[Items from a data source]
[Start of section]
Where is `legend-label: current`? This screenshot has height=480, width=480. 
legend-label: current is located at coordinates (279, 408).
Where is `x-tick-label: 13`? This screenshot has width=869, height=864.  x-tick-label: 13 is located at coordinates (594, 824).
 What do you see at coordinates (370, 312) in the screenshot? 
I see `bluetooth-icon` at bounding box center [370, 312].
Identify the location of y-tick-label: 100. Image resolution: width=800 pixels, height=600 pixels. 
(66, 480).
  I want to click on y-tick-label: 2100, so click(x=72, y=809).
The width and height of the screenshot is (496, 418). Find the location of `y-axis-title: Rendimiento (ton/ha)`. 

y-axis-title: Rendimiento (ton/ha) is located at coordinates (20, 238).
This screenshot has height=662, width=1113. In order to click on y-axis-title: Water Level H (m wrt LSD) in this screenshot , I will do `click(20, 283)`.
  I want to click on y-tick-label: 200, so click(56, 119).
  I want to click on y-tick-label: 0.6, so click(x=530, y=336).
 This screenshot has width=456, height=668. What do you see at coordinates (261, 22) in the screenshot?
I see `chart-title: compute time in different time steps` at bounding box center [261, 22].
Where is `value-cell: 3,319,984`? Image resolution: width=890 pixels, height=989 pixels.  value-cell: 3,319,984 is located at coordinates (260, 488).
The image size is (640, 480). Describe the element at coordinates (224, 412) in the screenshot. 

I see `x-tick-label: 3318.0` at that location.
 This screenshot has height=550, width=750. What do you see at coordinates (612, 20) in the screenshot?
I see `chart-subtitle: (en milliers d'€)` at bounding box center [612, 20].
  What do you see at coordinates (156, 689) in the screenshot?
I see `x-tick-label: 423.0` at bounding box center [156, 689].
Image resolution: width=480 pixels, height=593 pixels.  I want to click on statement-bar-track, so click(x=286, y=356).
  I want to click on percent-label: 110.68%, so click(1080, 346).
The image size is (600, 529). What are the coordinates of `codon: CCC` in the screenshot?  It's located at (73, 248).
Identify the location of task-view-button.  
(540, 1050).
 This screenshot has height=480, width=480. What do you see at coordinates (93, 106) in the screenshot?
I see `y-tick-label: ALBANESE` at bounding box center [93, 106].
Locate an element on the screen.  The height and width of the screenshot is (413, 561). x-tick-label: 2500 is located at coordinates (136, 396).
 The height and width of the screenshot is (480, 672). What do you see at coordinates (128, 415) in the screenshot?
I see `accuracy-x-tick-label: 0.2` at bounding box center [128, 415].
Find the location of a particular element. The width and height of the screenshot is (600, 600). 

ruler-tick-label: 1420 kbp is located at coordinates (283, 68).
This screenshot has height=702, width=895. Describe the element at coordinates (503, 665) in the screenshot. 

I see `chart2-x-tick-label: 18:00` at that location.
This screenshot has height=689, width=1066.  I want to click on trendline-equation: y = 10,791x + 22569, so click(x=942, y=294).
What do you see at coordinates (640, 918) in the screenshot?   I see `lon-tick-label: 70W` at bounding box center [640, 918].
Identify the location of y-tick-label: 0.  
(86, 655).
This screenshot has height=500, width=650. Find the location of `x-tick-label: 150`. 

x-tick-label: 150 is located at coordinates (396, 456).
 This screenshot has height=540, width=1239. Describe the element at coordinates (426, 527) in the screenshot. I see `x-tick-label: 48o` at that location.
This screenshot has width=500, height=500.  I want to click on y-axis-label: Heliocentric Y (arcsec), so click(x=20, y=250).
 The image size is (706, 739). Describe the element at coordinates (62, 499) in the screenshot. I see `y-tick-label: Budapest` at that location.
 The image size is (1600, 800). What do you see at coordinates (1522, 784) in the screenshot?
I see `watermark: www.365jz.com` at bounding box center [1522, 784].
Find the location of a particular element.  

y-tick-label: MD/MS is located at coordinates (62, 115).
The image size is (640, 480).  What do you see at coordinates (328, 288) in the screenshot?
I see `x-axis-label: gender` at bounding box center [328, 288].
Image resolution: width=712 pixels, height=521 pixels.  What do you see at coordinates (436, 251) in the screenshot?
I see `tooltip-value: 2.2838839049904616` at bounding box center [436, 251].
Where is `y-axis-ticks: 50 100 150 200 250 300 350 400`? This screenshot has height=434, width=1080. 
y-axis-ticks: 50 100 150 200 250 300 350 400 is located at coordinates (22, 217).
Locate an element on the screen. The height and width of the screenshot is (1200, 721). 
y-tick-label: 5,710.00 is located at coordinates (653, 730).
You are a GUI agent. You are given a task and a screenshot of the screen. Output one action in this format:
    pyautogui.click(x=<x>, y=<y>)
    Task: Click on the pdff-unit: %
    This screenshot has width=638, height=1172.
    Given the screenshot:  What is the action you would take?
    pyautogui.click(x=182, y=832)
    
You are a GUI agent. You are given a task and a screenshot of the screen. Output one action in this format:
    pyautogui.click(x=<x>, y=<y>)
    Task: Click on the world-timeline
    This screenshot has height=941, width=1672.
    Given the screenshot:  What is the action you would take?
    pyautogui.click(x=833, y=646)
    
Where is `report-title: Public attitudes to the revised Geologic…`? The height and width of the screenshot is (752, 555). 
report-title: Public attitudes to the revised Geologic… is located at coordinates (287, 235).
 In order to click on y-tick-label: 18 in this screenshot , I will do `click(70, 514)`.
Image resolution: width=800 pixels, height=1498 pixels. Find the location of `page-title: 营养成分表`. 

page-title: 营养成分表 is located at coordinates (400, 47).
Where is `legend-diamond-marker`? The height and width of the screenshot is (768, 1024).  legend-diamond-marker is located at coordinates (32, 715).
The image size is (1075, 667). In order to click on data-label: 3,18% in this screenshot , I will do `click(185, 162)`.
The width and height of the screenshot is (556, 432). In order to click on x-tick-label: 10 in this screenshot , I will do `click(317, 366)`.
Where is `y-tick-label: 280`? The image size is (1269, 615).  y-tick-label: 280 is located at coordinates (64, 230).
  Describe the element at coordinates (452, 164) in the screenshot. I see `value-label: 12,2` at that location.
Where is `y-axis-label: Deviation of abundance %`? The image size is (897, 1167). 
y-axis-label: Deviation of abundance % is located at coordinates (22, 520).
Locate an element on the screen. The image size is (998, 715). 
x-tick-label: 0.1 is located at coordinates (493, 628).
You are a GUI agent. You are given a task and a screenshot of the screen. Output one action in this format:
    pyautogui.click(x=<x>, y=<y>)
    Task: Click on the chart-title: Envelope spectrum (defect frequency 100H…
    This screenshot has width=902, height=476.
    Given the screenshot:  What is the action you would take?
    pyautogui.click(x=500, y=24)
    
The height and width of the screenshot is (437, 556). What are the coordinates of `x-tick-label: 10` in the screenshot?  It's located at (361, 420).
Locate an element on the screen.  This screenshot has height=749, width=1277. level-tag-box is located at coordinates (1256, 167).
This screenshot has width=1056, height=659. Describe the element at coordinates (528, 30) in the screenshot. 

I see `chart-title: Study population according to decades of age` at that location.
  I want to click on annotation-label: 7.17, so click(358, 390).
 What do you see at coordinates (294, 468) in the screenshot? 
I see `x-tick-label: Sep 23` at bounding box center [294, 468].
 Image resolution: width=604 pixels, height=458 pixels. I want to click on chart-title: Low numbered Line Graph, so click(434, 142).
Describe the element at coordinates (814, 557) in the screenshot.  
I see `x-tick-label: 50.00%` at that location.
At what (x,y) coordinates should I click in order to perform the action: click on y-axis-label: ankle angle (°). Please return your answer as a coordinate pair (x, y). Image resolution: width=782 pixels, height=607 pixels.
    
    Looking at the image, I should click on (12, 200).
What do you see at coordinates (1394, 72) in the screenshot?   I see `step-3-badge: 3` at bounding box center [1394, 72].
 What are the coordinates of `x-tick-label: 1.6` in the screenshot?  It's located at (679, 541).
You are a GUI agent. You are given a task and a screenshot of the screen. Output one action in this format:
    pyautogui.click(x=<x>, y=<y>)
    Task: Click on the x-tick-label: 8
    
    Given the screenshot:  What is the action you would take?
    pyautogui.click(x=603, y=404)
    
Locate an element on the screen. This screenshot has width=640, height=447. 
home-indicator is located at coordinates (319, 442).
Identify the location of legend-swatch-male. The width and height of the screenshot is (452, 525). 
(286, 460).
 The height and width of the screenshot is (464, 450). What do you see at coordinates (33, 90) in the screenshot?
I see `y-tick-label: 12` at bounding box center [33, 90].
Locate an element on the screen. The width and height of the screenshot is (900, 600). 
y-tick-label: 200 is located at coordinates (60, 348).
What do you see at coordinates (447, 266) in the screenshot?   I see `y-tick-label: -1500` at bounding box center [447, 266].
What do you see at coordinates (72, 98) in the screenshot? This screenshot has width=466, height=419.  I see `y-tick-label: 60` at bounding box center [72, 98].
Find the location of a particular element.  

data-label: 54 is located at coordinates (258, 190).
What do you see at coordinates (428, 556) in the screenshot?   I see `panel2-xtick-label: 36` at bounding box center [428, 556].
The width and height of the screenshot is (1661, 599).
[End of section]
◆ Exercise prompt:
Can you copy the listing exactly from its start through the line containing "coordinates (594, 824).", with both ends included?

◆ Solution to this problem:
Where is `legend-label: current`? This screenshot has height=480, width=480. 
legend-label: current is located at coordinates (279, 408).
Where is `x-tick-label: 13`? This screenshot has width=869, height=864.  x-tick-label: 13 is located at coordinates (594, 824).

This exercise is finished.